Start DATASET CONTENT

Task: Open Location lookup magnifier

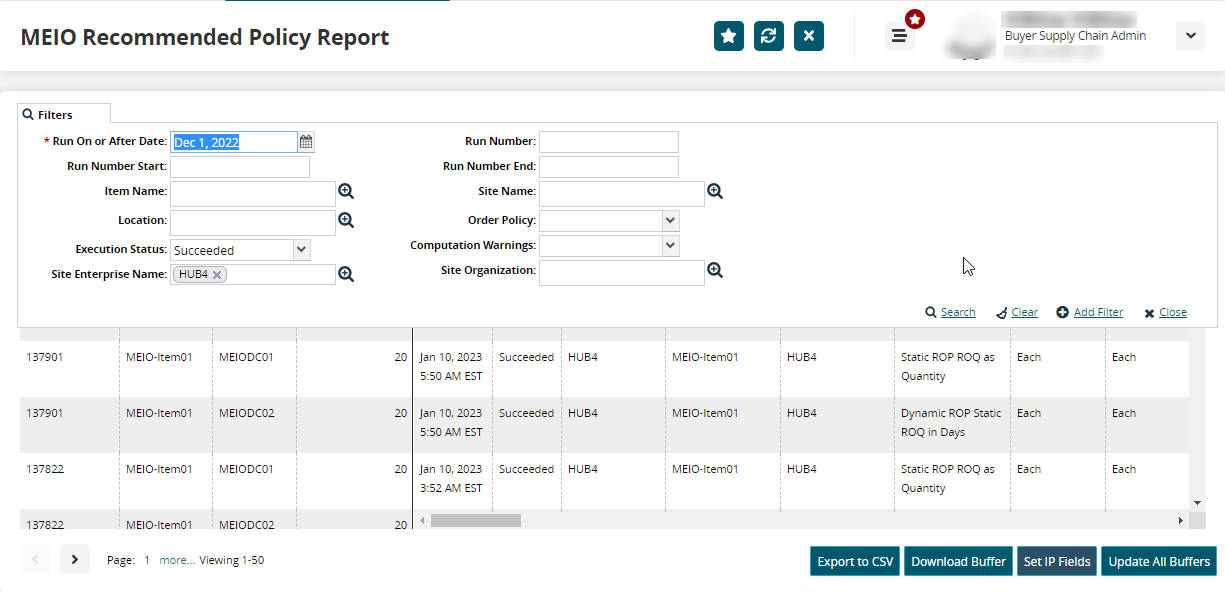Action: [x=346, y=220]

End DATASET CONTENT
Start DATASET CONTENT

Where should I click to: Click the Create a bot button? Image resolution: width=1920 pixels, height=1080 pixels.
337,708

End DATASET CONTENT
Start DATASET CONTENT

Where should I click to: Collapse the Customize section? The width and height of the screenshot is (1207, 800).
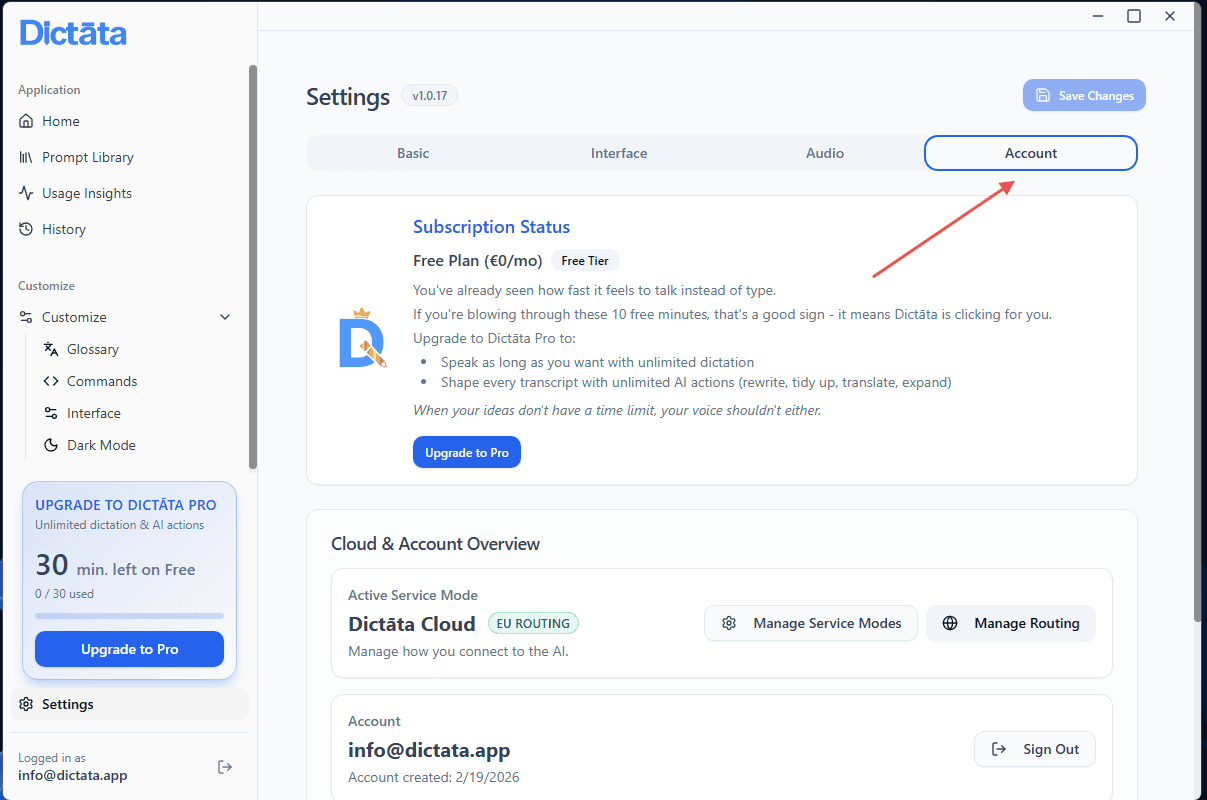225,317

End DATASET CONTENT

**INSTRUCTION**
How many lines of the entries above contain the word "Where"? Reply with the number alone.

**ANSWER TO THE TASK**
2